The analysis of patterns of covariance in thalamic 123I-FP-CIT SBR showed only a local autocorrelation in controls and PD patients but a wide correlation with binding in the frontal and parahippocampal projections in DLB patients, suggesting a possible long-distance effect of thalamic deficits on the limbic system. The thalamus is an important hub for subcortical–cortical projections [33] and modulates several cognitive activities, in particular attentional processes [34], and several studies have suggested that thalamic macrostructural and microstructural changes are associated with the typical cognitive fluctuations seen in DLB patients [35, 36]. Furthermore, neuropathology and imaging studies have shown thalamic dysfunction in DLB [35, 37, 38], especially in the pulvinar [39]. It is of interest that thalamic impairment has recently been identified in a subset of patients with idiopathic REM sleep behavioural disorder [40], which has been claimed to be common in the prodromal phase of Lewy body disorders [41]. This is in line with minor monoaminergic thalamic deficits reported in early PD [23, 42,43,44], and it is also possible that more relevant thalamic impairment could be useful to identify from the prodromal phase those subjects specifically at risk of conversion to DLB. Indeed, the discriminant analysis indicated that thalamic binding was more accurate in the early differentiation between PD and DLB patients than several nigrostriatal measures. These findings are at variance with those of a recent study by Joling et al. excluding differences in SERT 123I-FP-CIT binding between PD and DLB patients [9]. Their study, however, did not compare PD and DLB patients with controls and included a large number of patients with dementia in the PD group – who would most likely have had patterns of dysfunction similar to those in DLB patients [37, 45]. It should be underlined that the present study included only patients with probable DLB, all presenting with parkinsonian features. Thus, evaluation of 123I-FP-CIT extrastriatal binding needs to be extended to DLB patients without parkinsonism or with normal dopaminergic imaging in further studies.

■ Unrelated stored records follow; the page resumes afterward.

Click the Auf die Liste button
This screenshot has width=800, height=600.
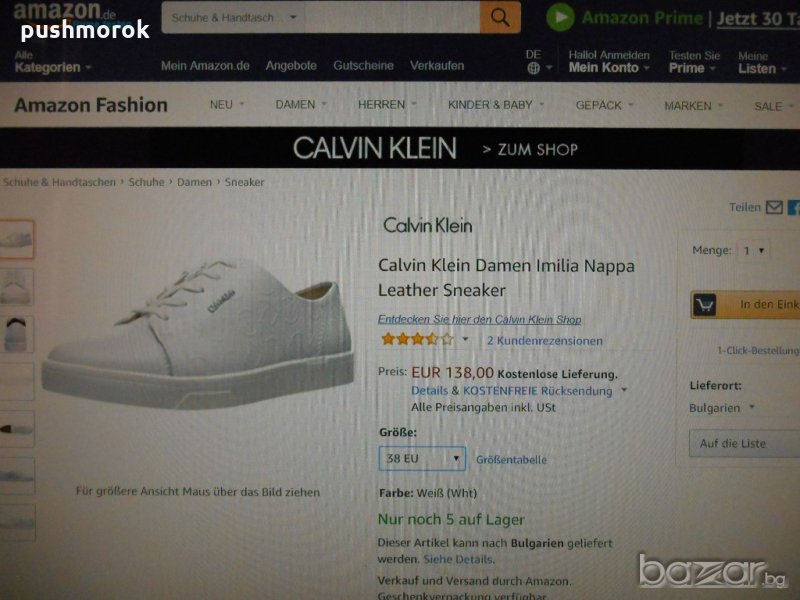[744, 443]
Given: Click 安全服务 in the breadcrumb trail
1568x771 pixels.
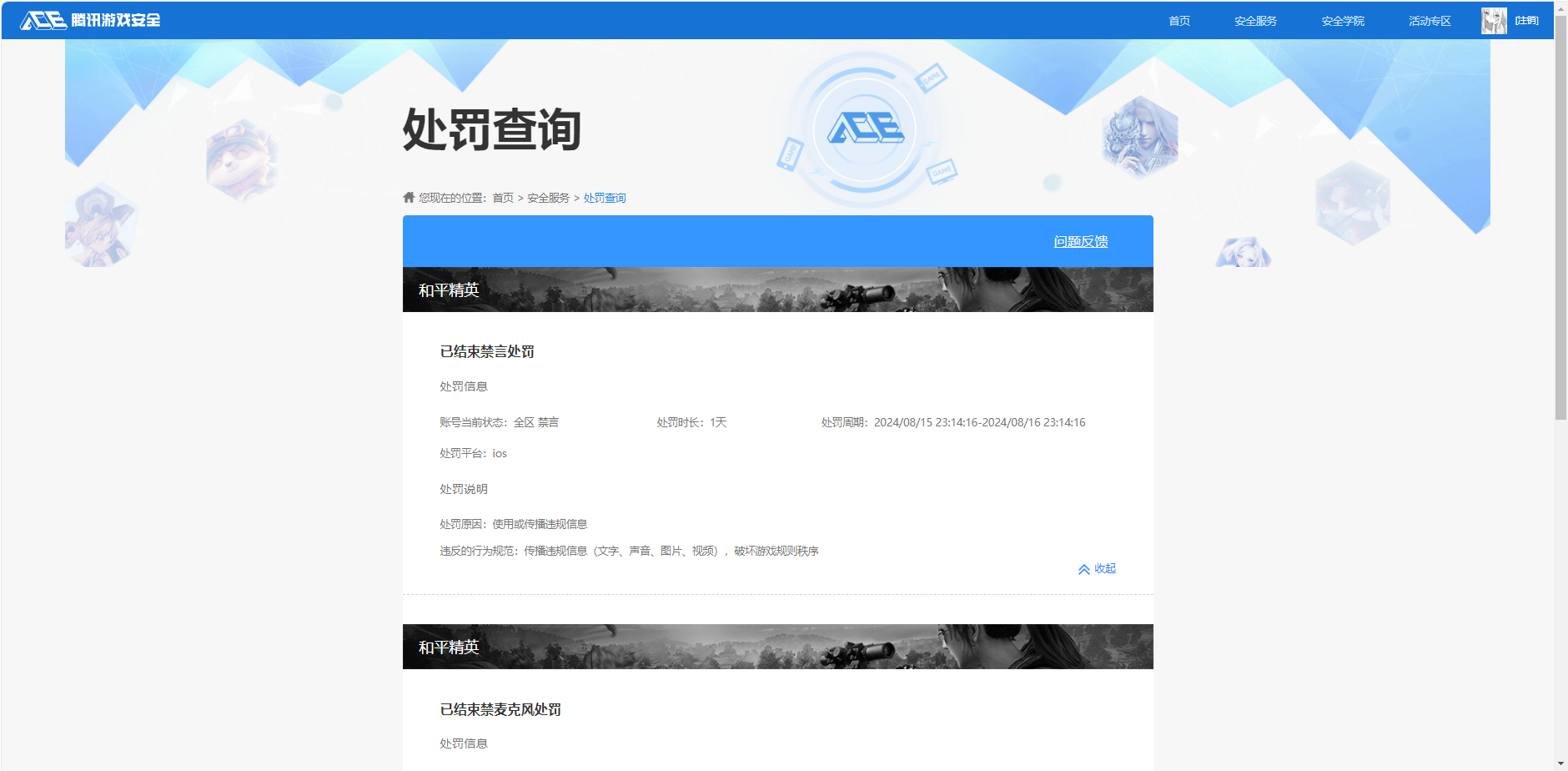Looking at the screenshot, I should click(x=548, y=198).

We acknowledge that in our study we could not adjust for the effect of brain atrophy using structural coregistration and we thus decided to use large regions of interest [11]. The study included control patients with non-parkinsonian tremor who might have shown subtle serotonergic deficits, and a larger validation study including neurologically healthy controls is thus necessary. Another potential limitation was the availability of a single 123I-FP-CIT SPECT scan per subject (acquired in the standard window for DAT 3 h after injection [19]), as the optimal time for SERT assessment is around 2 h after injection [46,47,48]. Nevertheless, SERT and DAT binding data were consistent and non-overlapping, as confirmed by the autocorrelation pattern of both the thalamic and cingulate regions. The main strengths of the present study were the relatively large sample size and the accurate inclusion of additional covariates including disease duration, SSRI treatment and LEDD that are all potential modulators of 123I-FP-CIT binding [46] and have not been considered in previous studies. Another strength was the application of different normalization methods that showed consistent differences between PD and DLB patients using both occipital and crus II reference regions with some interesting divergencies. Indeed, the use of crus II amplified the differences in the caudate, frontal/parietal and insular SBR between PD and DLB patients, thus suggesting that this normalization region is even more sensitive for the assessment of extrastriatal 123I-FP-CIT binding.

Conclusion

Striatal dopaminergic deficits are pivotal in the diagnosis of PD and of DLB, and predict conversion from the prodromal phases of the diseases [49, 50]. Beyond the dopaminergic nigrostriatal system, PD and DLB patients exhibit several alterations in extrastriatal dopamine projections and divergent alterations in the thalamic serotonergic system. Despite the need for validation in a larger cohort of patients, the application of extrastriatal 123I-FP-CIT imaging might allow a better understanding of complex monoaminergic dysfunction in neurodegenerative diseases.